「なごみ…ちゃん?」
直樹は口に出したつもりはなかったのだが、出ていたらしく、氷と文乃が直樹を見る。
「おっと、聞かれてしまいましたにゃ〜。名越の『なご』と文乃の『み』を合わせて『なごみ』つまり和みと言うわけだにゃ。」
「フフフ。文乃ちゃんとは高校の時に出会ってね、結子がそのあだ名をつけたのよ〜。」
「先生達は高校が同じだったんですか?」
「出会いが高校、大学も同じなの〜。」
嬉しそうに氷が話す。
「それでは氷先輩、行きましょうかにゃ〜。」
「そうね。それじゃね、直樹君。」
2人は話をしながら歩いていった。
直樹もトイレを済ませて教室に戻る。するとそこには、この数日で見慣れた光景が繰り広げられていた。

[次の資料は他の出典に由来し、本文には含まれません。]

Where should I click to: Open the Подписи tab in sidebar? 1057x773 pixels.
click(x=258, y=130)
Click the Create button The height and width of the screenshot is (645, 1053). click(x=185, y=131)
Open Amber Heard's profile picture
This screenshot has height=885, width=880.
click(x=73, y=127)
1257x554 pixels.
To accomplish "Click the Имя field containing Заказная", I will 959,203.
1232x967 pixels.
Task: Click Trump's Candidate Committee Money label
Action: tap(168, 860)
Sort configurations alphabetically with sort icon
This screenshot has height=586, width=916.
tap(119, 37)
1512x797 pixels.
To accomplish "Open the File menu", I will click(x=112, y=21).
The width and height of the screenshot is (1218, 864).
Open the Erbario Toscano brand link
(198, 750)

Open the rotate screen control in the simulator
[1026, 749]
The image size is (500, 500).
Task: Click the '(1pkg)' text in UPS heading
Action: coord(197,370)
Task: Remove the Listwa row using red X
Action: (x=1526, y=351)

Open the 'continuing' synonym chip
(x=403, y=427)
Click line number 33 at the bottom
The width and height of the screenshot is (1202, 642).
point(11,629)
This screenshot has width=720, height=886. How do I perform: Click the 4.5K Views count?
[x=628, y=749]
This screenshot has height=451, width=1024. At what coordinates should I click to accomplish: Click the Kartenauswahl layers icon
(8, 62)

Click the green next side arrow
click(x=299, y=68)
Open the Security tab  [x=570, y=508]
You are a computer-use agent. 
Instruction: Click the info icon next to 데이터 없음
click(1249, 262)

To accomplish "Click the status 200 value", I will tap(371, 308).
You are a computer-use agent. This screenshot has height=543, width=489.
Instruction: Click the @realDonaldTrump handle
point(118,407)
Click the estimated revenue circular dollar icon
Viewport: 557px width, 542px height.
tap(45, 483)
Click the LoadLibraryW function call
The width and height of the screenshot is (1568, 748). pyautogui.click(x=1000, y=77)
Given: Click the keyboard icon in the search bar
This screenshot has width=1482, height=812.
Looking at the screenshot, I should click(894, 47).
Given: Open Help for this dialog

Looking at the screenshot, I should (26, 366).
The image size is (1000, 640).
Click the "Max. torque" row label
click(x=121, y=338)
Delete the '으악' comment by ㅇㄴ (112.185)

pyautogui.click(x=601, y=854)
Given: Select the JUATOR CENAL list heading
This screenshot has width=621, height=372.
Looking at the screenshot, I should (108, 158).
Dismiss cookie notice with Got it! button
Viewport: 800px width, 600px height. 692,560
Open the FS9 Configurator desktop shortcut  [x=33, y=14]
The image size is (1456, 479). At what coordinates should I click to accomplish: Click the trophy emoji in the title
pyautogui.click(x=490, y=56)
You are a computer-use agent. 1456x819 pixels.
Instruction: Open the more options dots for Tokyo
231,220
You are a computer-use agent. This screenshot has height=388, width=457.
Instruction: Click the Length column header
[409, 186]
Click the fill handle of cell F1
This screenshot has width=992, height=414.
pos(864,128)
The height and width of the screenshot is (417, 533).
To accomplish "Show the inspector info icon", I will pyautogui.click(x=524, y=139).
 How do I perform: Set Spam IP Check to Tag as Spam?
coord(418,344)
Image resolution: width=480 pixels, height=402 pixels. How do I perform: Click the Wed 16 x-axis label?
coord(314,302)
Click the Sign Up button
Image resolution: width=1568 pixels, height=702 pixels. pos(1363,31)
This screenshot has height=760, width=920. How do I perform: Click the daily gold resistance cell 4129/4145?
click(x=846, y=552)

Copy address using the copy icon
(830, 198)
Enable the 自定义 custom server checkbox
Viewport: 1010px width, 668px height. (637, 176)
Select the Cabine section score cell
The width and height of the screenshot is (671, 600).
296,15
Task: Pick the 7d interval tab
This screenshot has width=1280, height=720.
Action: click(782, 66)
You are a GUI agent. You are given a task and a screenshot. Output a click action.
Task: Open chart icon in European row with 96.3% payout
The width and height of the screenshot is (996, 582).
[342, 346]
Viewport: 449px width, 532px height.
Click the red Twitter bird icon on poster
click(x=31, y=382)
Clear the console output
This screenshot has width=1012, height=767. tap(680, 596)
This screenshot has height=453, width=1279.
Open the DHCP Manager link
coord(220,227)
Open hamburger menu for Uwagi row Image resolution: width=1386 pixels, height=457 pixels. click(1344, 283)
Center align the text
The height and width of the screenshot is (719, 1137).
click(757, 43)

「さおり〜ん!うみゃ〜棒だよ!次は、カレーとサラダと明太子ね〜!」
彩華が沙織に駄菓子をあげる。
「うっ!?あ…ああ、ありがとう…。」
沙織は嬉しそうな彩華に見られながら、サクサクと駄菓子を食べる。
沙織が仲間になった次の日から、これが毎日、全ての休憩時間に行われている。
毎回味は変わるが、うみゃ〜棒には変わりはないので、口の中の水分が奪われていく。